Parte subito la disperata ricerca. Le Forze dell’Ordine vengono avvisate, ma invano. Di “Popy” non c’è proprio alcuna traccia.

Il cagnolino, però, non era stato abbandonato dalla sua buona stella. L’indomani due cittadine spagnole originarie di Barcellona si accorgono che rannicchiato in un angolo della scalinata della Chiesa di San Miniato al Monte c’era un piccolo cane tremolante e fortemente indebolito. Lo raccolgono, si rivolgono alla Polizia Municipale e altre forze dell’ordine, ma nessuno sa fornire notizie sui proprietari del cane. Decidono quindi di portarselo a casa , dopo averlo accudito e rifocillato, ma il cane è visibilmente abbattuto e rifiuta cibo ed attenzioni. L’indomani chiedono aiuto ad un rivenditore di articoli per animali in via dè Neri che le indirizza presso la sede delle Guardie Zoofile dell’ENPA.

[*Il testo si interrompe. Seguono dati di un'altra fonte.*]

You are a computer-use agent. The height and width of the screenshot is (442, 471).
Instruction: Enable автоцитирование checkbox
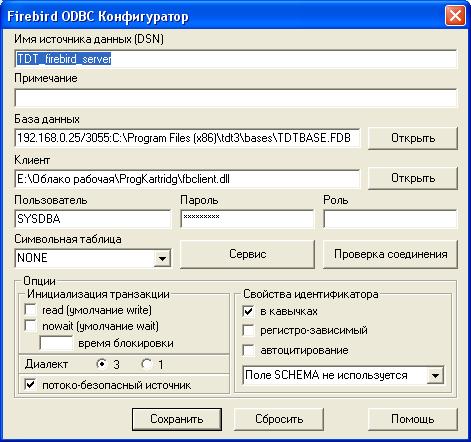tap(249, 350)
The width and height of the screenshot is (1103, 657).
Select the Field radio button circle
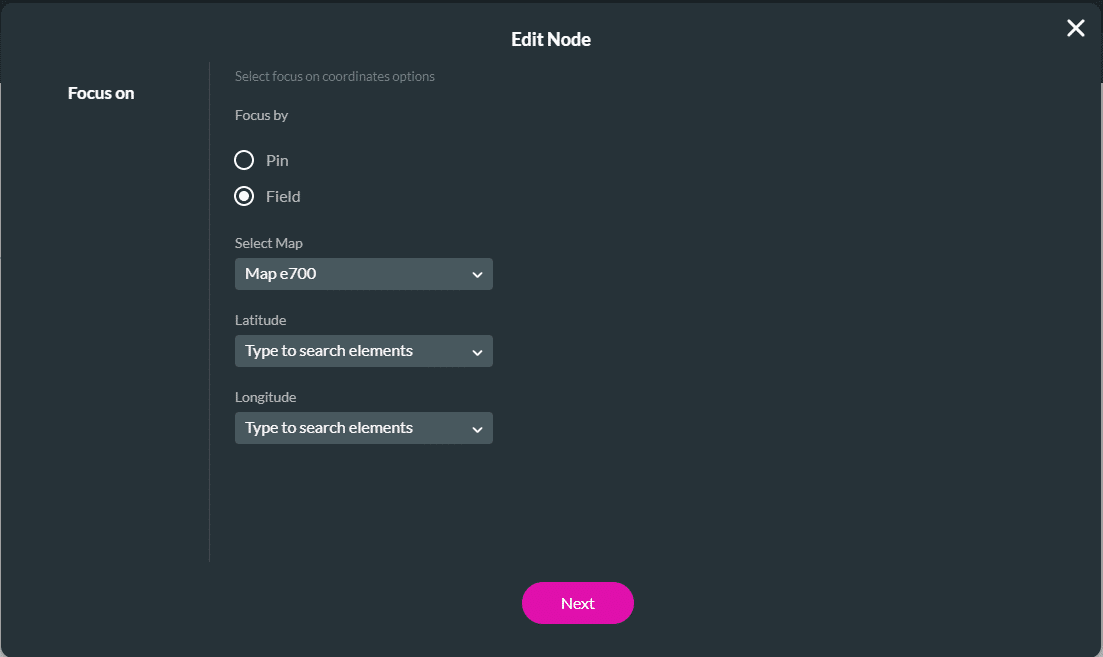244,196
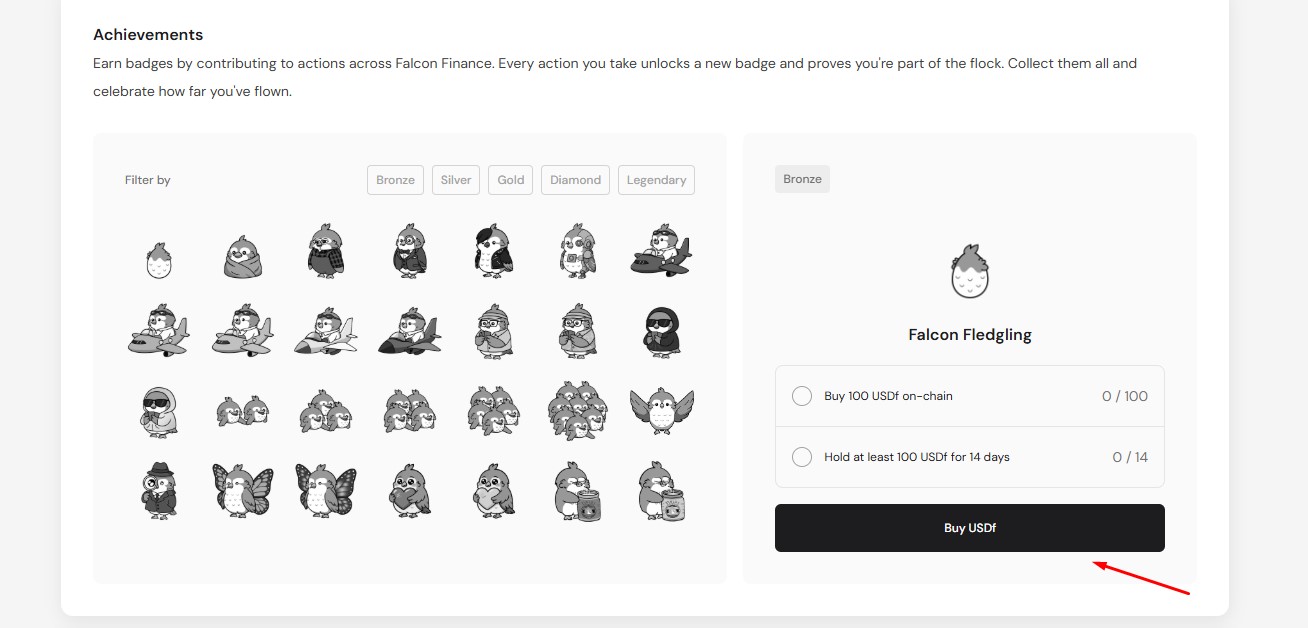Click the Bronze tag above Falcon Fledgling
The image size is (1308, 628).
tap(802, 179)
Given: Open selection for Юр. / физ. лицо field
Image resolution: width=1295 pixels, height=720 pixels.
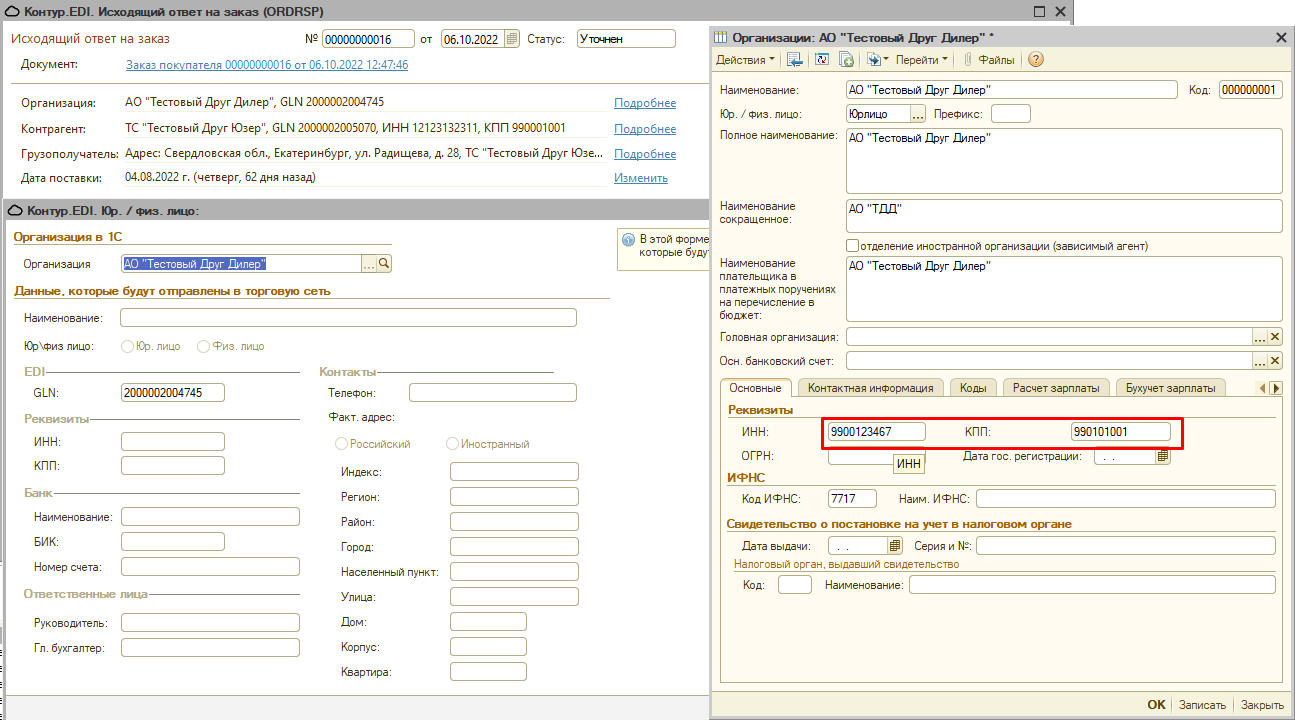Looking at the screenshot, I should click(x=918, y=114).
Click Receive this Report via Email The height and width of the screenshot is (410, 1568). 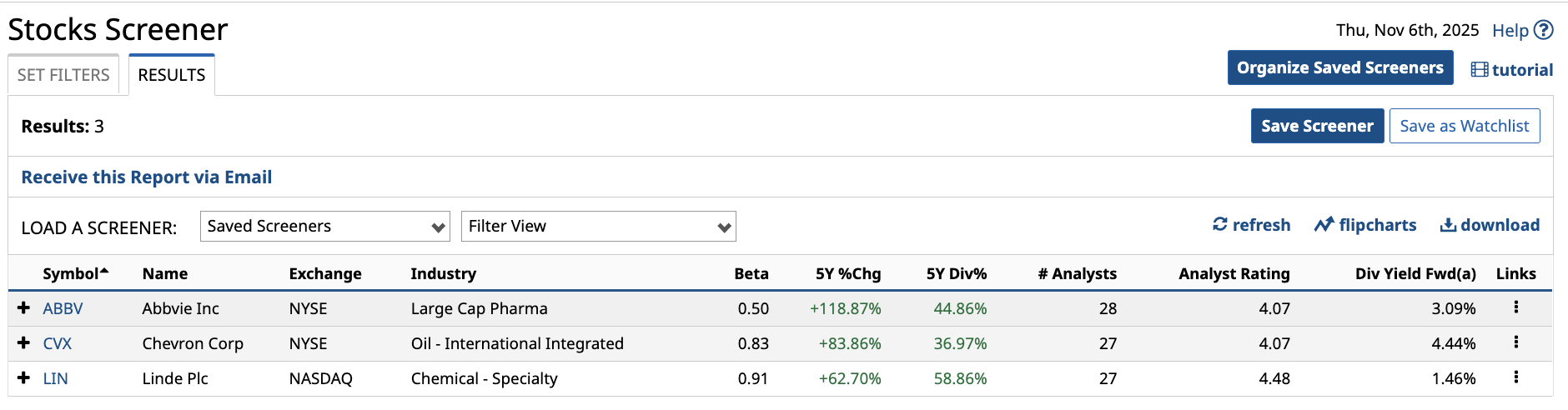click(x=147, y=178)
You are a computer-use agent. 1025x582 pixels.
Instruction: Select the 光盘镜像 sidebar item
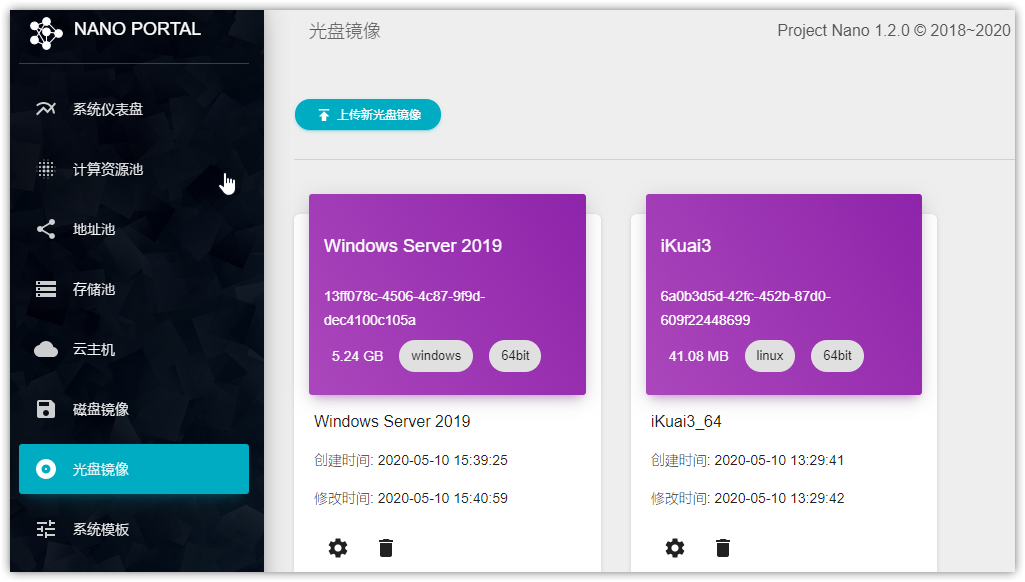click(x=134, y=469)
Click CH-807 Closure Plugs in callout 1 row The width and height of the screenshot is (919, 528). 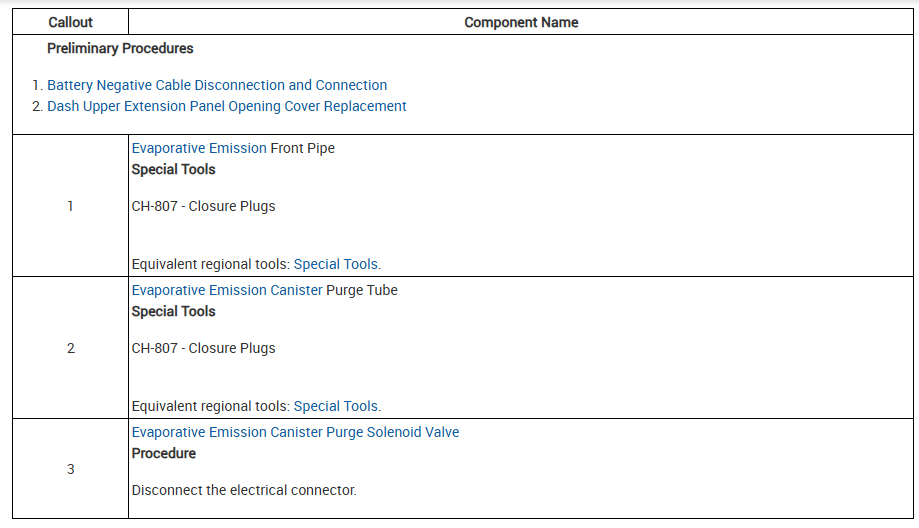coord(203,206)
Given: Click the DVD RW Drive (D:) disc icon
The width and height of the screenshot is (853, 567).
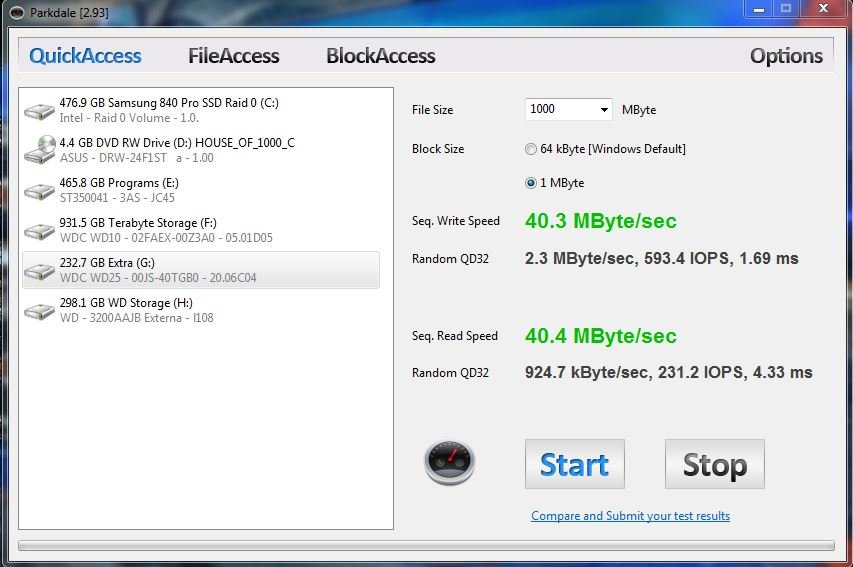Looking at the screenshot, I should coord(40,150).
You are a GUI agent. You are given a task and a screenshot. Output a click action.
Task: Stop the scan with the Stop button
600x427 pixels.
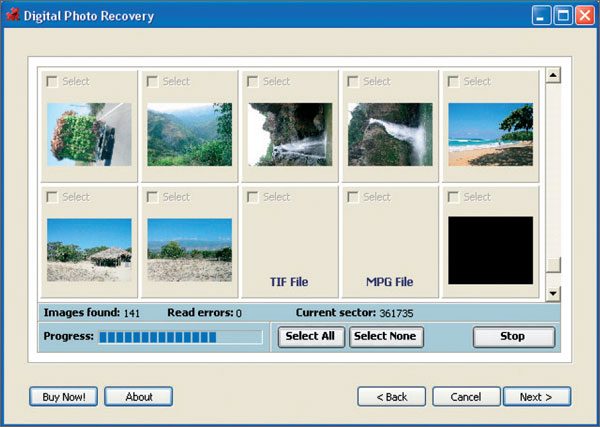coord(514,337)
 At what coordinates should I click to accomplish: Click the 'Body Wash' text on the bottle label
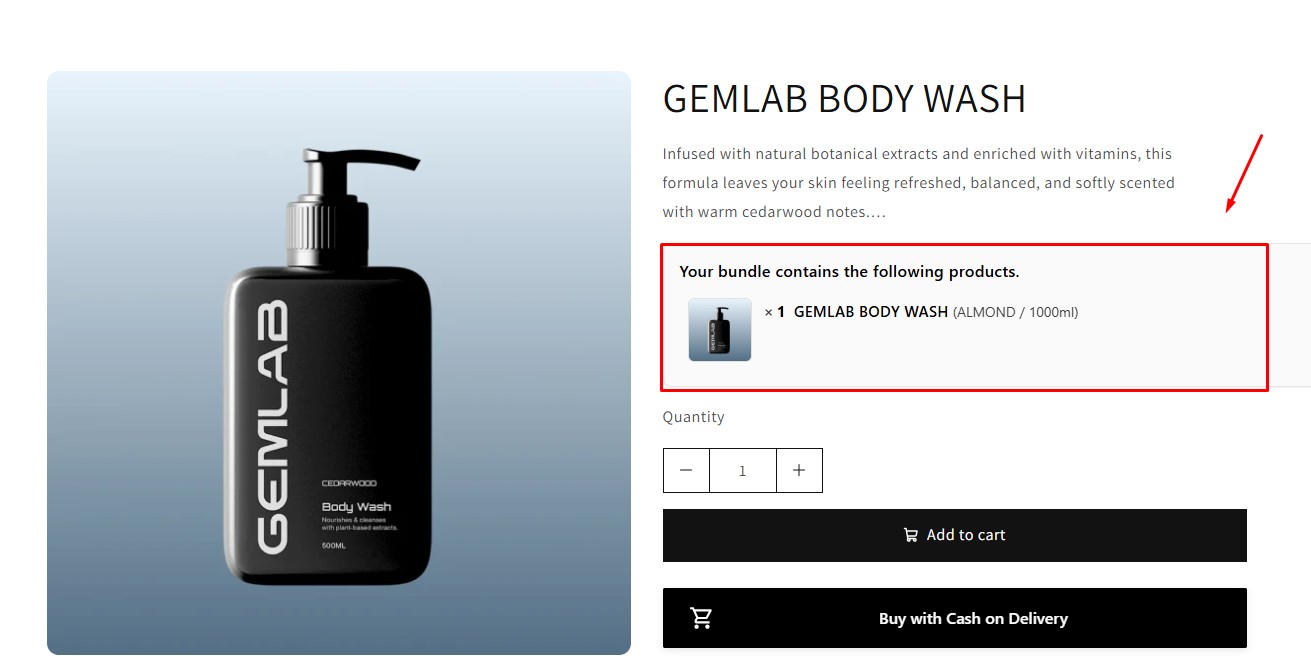click(x=356, y=507)
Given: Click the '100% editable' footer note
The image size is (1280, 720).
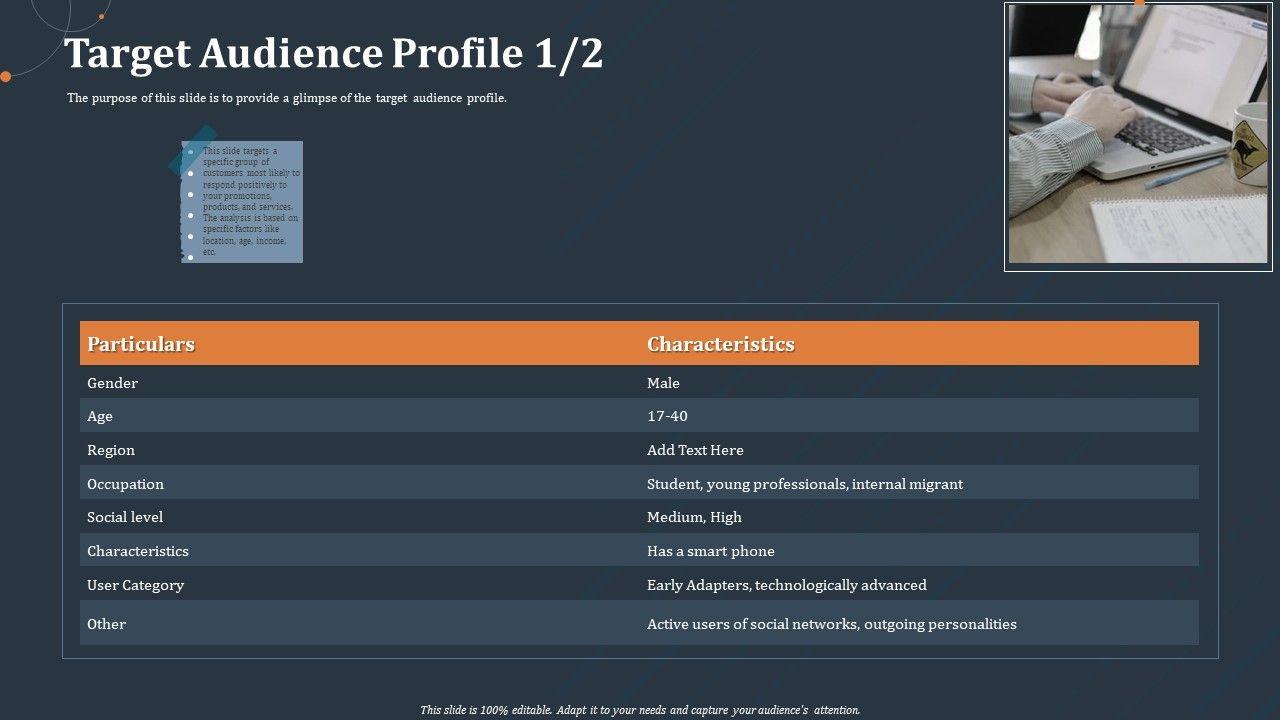Looking at the screenshot, I should [x=640, y=710].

Li’, le Guardie Zoofile si attivano subito telefonando a Questura, Polizia municipale, Commissariati della Polizia di Stato, Carabinieri e ASL. Dopo una mezza giornata di ricerche e dopo aver constatato che il cane era munito di microchip di provenienza francese, dalla ASL veterinaria arriva conferma di una segnalazione di furto fatta da cittadini francesi.

Nel pomeriggio il lieto fine. Presso la sede dell’ENPA la coppia francese ha potuto riabbracciare il proprio amato cane. La scena e’ stata molto commovente commentano le Guardie Zoofile presenti. Lo sguardo del cane si è letteralmente illuminato alla presenza dei padroni e viceversa.

Il cane è quasi svenuto per l’emozione. Se ne sono andati insieme felici e contenti, questo grazie, soprattutto, alla prontezza e alla ostinata perseveranza delle Guardie Zoofile della protezione animali.